In the winter, she returns for her brother William Henry. William is thrilled to see her. He tells her that their parents are well but that all their other siblings were moved to various locations around the Eastern Seaboard. He also tells her that her exploits as a conductor are becoming well-known and that, if she hadn’t just suddenly shown up, he would have found a way to get a message to her. He; his girlfriend, Caroline; and nine of his and Harriet’s old friends are all ready to follow Harriet north. During the enslavers’ Christmas celebrations, Harriet and her latest group of passengers leave the farm and struggle through the cold to get to their first station.
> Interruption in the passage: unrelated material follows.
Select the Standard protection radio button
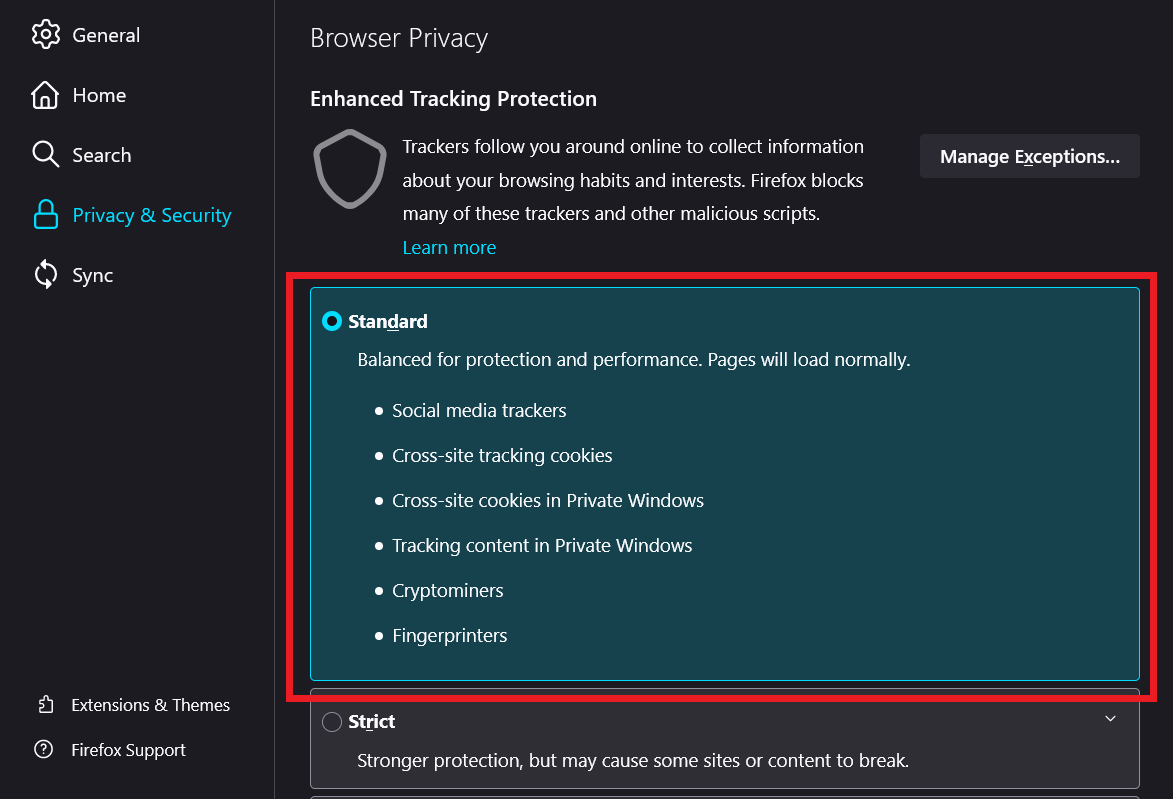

Unfortunately, they find that the man who could offer them shelter was run out of town for harboring freedom seekers—they hurry away before anyone can raise the alarm, and Harriet leads them to a hiding place in a swamp. The next day, a Quaker appears at the edge of the swamp. He announces to no one in particular that his unattended wagon and horse are at a nearby farm. Harriet understands this as a message to her, and she heads for the farm to collect the horse and wagon. Soon after, Harriet has the entire group safe and warm at John Hunn’s house. Harriet returns to Maryland in the spring, hoping to find her remaining brothers. Before she can locate them, she has a group of people begging for her help, and she leaves with them, promising her brothers silently that she will return for them soon. When she has the passengers safely escorted into Philadelphia, William Still tells her that she has now led 40 people to freedom.
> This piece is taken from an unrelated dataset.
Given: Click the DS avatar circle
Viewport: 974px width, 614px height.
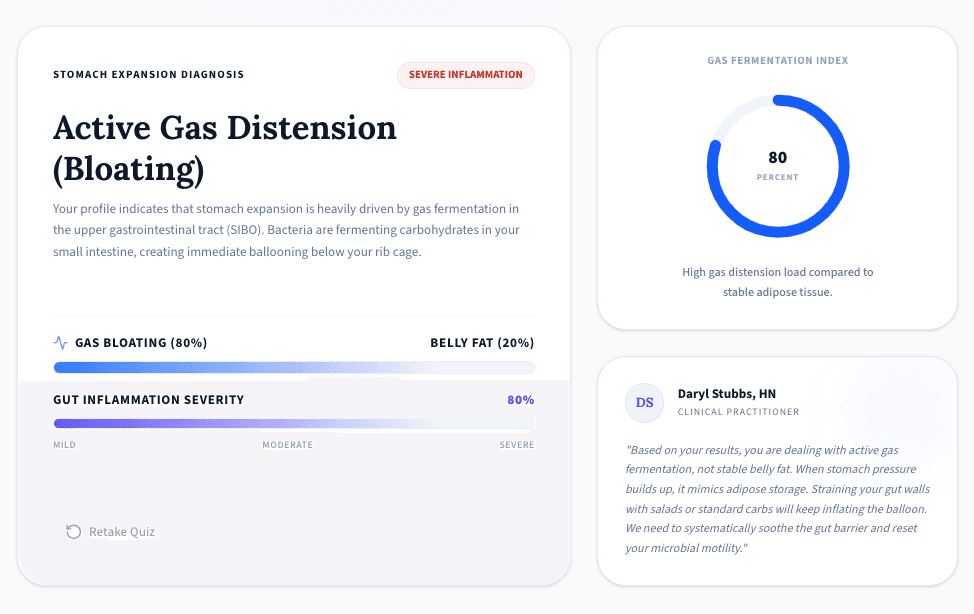Looking at the screenshot, I should 644,403.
Harriet gets a message to her brothers—Robert, Benjamin, and Henry—that she will soon be in Maryland to help them leave. Her trip is just in time: Her brothers are being allowed one last Christmas dinner with their parents before being sent south to cotton plantations. Harriet tells her brothers to come to meet her instead of going to their parents’ house. Benjamin, the first to arrive, argues that they should say goodbye to Rit and Ben, but Harriet refuses to let this happen, knowing that it will endanger the whole family. Robert brings along two men and a woman whom Harriet does not know, saying that they are eager to go north with the group. Henry is delayed in meeting the group because his wife, Jane, is about to give birth. Henry wants to go north with the group as soon as the baby is born; he does not want the child to grow up in slavery, and he reasons that if he is free, he will have more opportunity to save both Jane and the baby. When Harriet realizes that the group might be delayed because of Henry, she sends the two men whom Robert brought with him over to her parents’ house to ask for some food. Ben comes just outside the door and whispers, “Harriet, honey […] here’s food for you all, and the blanket from my bed” (105-06). He says that he will not come any further, as when he is questioned about where his sons have gone, he wants to honestly be able to say that he has not seen them.
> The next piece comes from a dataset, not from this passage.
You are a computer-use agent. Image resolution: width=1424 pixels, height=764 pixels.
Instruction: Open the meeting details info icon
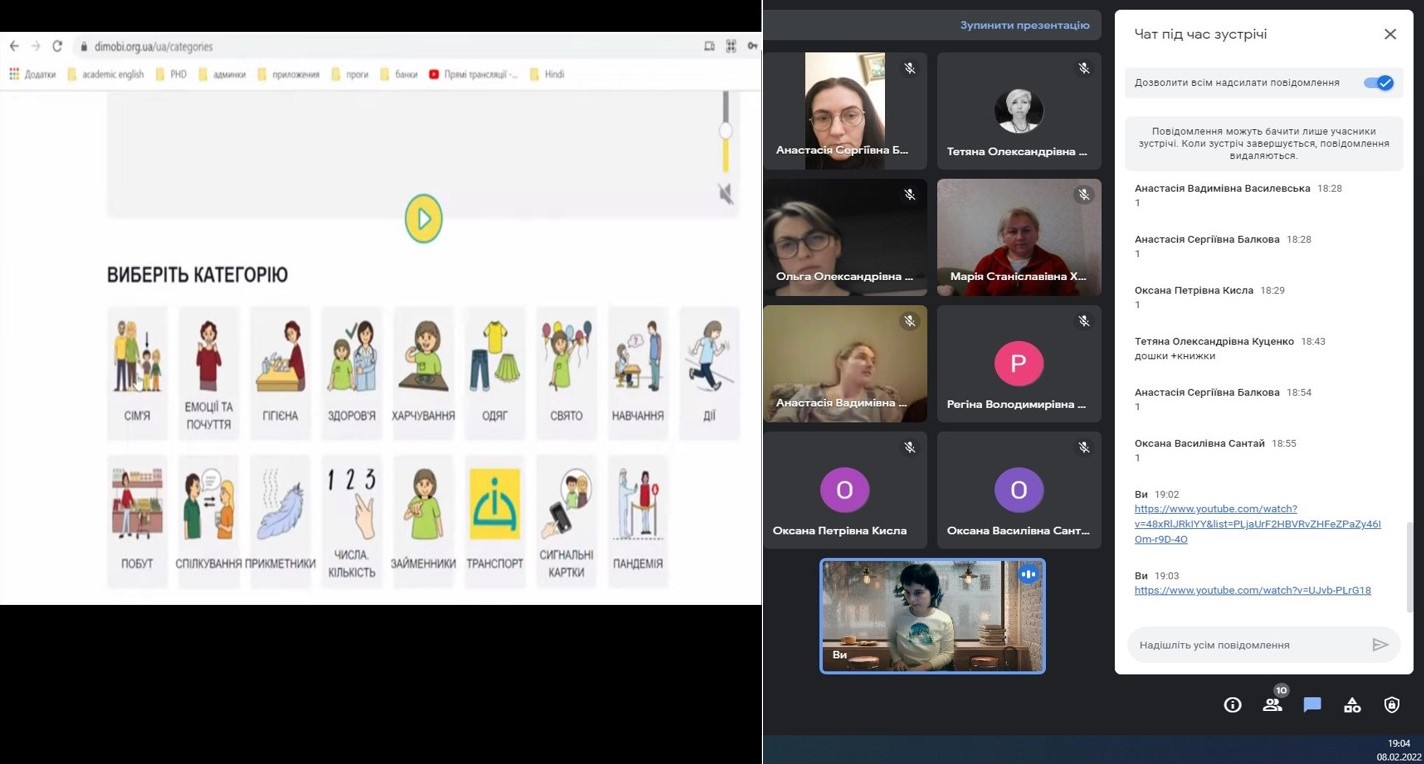click(x=1232, y=705)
Just after dawn, Henry finally appears. Jane has delivered a son, and he intends to be able to “raise him up to be a Yankee” (106). As evening approaches, Ben comes back outside and approaches the fodder house where the group is hidden. He ties a blindfold around his eyes and says that he will walk with the group a little ways but will not look at them. Harriet throws her arms around her father, noticing how old he has grown during her years away. Harriet and Benjamin link arms with their father and lead him for a while until Ben says that he should get back to the cabin. Harriet tells him that she will come back soon, and Ben heads home. It takes several more days, but Harriet successfully leads the group back to Philadelphia.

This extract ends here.